Texto do documento:
O corpo dançante remodela o mundo, tal qual ele se apresenta para a pessoa, por meio do conhecimento que ele adquire pelos afetos trocados com o ambiente. Segundo as plumas de Aristóteles[9], a metáfora participa estreitamente na re-criação do real sensível. Eu considero que isto se aplica à dança. Os dançarinos não transpõem diretamente os movimentos apreendidos do meio ambiente, porque ele faz como o poeta, posso dizer que o dançarino é o poeta do movimento. Representar os modelos vistos no mundo seria a pantomima e não Arte Coreográfica. De fato, os dançarinos transpõem os movimentos banais por meio da metáfora e os transformam em poesia.

Itens armazenados:
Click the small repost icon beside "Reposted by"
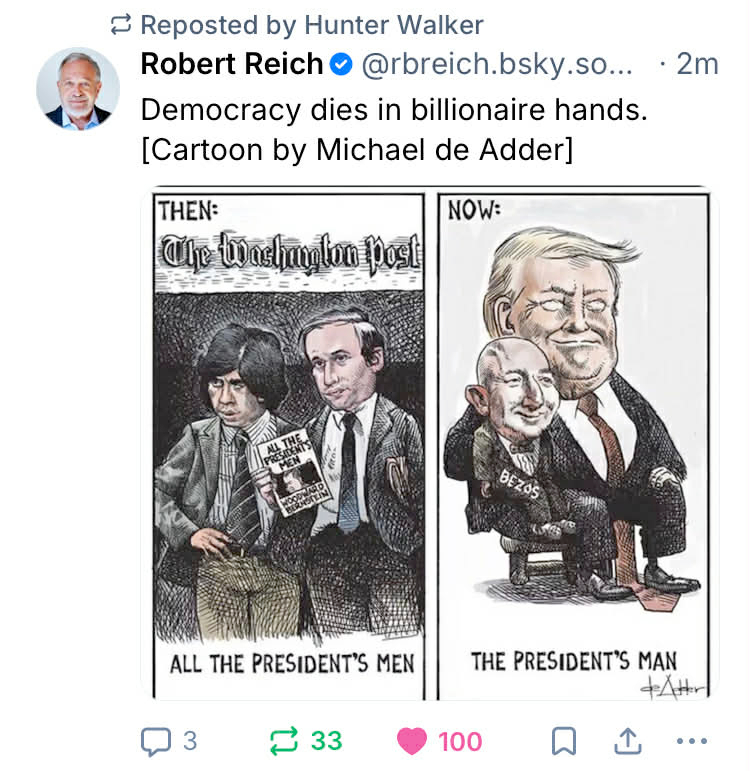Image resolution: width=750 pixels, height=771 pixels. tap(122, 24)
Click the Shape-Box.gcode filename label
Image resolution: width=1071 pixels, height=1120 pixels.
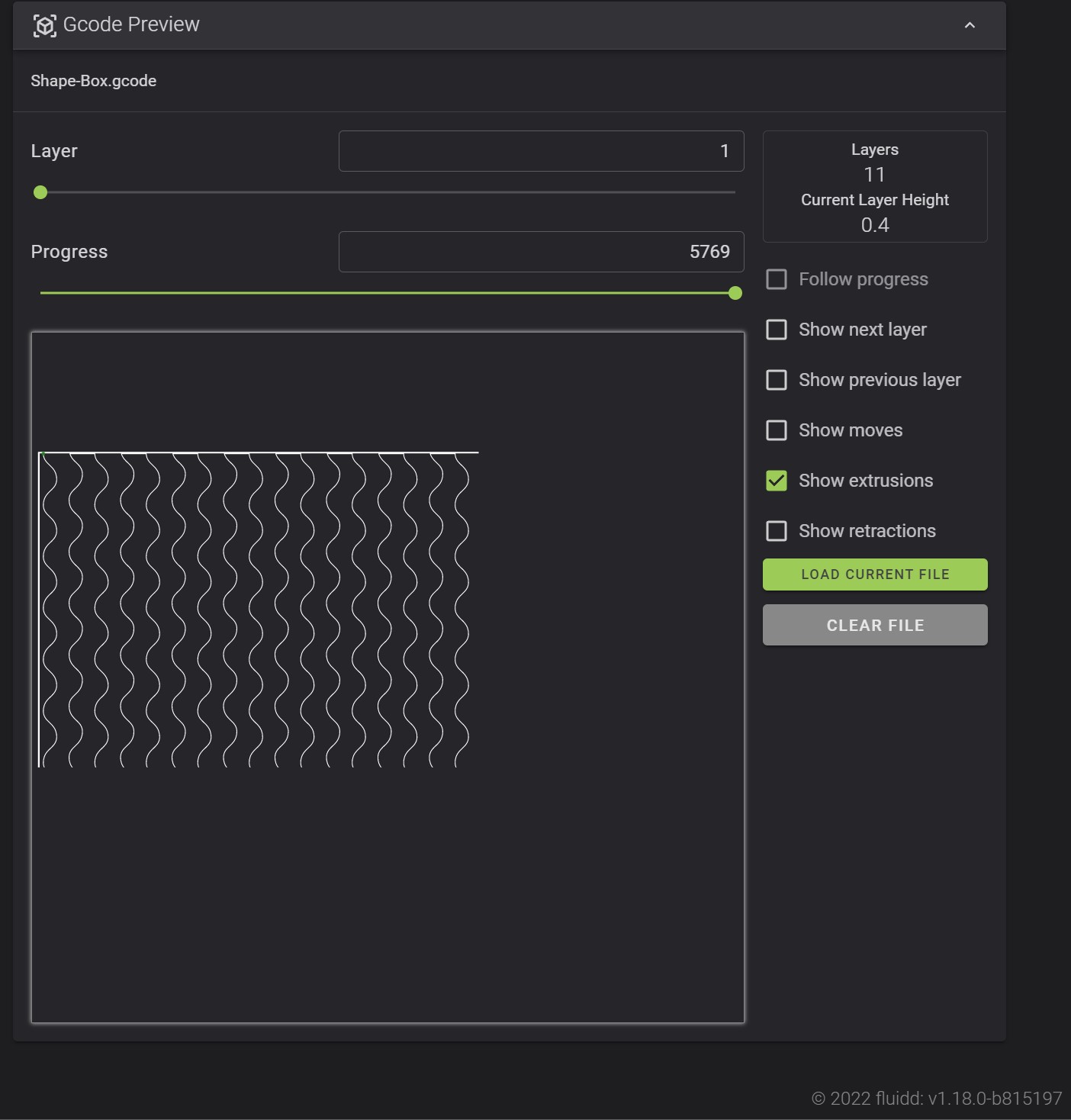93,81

Tarefas a realizar:
(1) Repita sem nenhuma alteração o trecho do texto sobre dança que começa em "O corpo dançante" e segue até "transformam em poesia.".
(2) De acordo com o texto sobre dança, o que seria representar os modelos vistos no mundo?

Respostas do exercício:
(1)
O corpo dançante remodela o mundo, tal qual ele se apresenta para a pessoa, por meio do conhecimento que ele adquire pelos afetos trocados com o ambiente. Segundo as plumas de Aristóteles[9], a metáfora participa estreitamente na re-criação do real sensível. Eu considero que isto se aplica à dança. Os dançarinos não transpõem diretamente os movimentos apreendidos do meio ambiente, porque ele faz como o poeta, posso dizer que o dançarino é o poeta do movimento. Representar os modelos vistos no mundo seria a pantomima e não Arte Coreográfica. De fato, os dançarinos transpõem os movimentos banais por meio da metáfora e os transformam em poesia.

(2) Seria a pantomima, e não Arte Coreográfica.